Китана методично ковыряется в носу, ее палец, длинный и костлявый, погружается в нос почти полностью. Респиратор болтается возле лица на одной лямке.
Мелкор улыбается кончиками рта. Генерал невозмутима. Ее ресницы покрылись инеем и слиплись, а губы – тонкая белая полоска, олицетворение безразличия и вселенской скорби.
Вот уж кому не надо носить маску, думает Китана, обвести глаза черным, и пометить, где рот – вот и готова маска, хоть сейчас сади ее на мое место, лучше не придумаешь.
- Что там с Третьей? – спрашивает она наконец, и Мелкор вздрагивает, потому что в комнате становится совсем холодно, много-много градусов ниже нуля.
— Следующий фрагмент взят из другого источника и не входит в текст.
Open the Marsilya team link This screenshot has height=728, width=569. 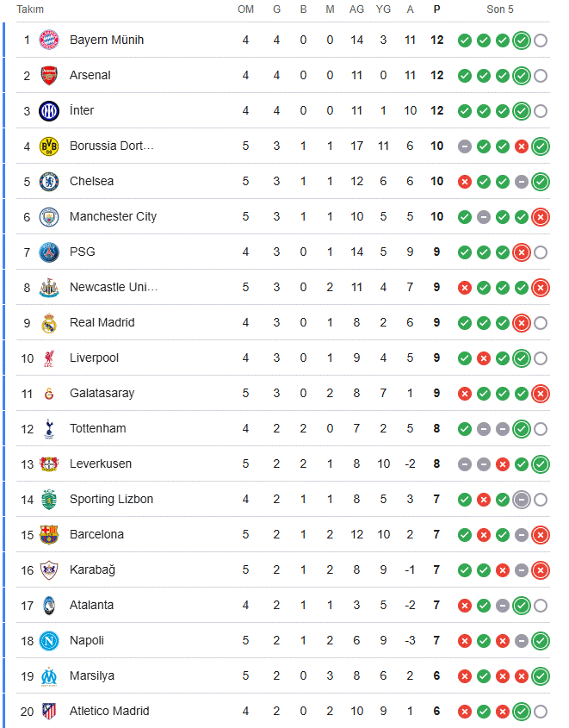pyautogui.click(x=91, y=676)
Даже столбик на термометре от греха подальше убрался в самый низ.
- Нашли ее? – снова спрашивает Китана, и Мелкор снова удивляется, какие тяжелые у нее слова – каждое слово вдвое тяжелее предыдущего, вдвое холоднее, они падают, как десятитонные сосульки с огромной высоты и пробивают своей тяжестью пол.
- Солкор найдет – говорит Мелкор. – Дай нам две недели.
- Две недели – мычит себе под нос конструктор и палец ее замирает.
- Не хочу ни на что намекать – продолжает конструктор Китана – но вам стоит торопиться. Среди нас завелась крыса.
Голос ее звучит гулко, как будто она говорит не в маленькой комнате, а в огромном церковном зале.
- Какой-то Иуда, какая-то мелкая душенка продалась Зверям. В моем городе кто-то из моих людей шпионит против меня же.
- Если Звери положат лапу на город, - продолжает она - то очень скоро вы будете разговаривать не со мноооой, нет-нет, мои дорогие, не со мнооой, кто я – так, всего лишь сотрясаю воздух, ничего более, болтаю языком, ничего выходящего из ряда вон. Вы будете разговаривать не со мной. Вы будете разговаривать с ней.
И Мелкор уже не улыбается, а рот Генерала из узкой полоски превращается в невидимый контур.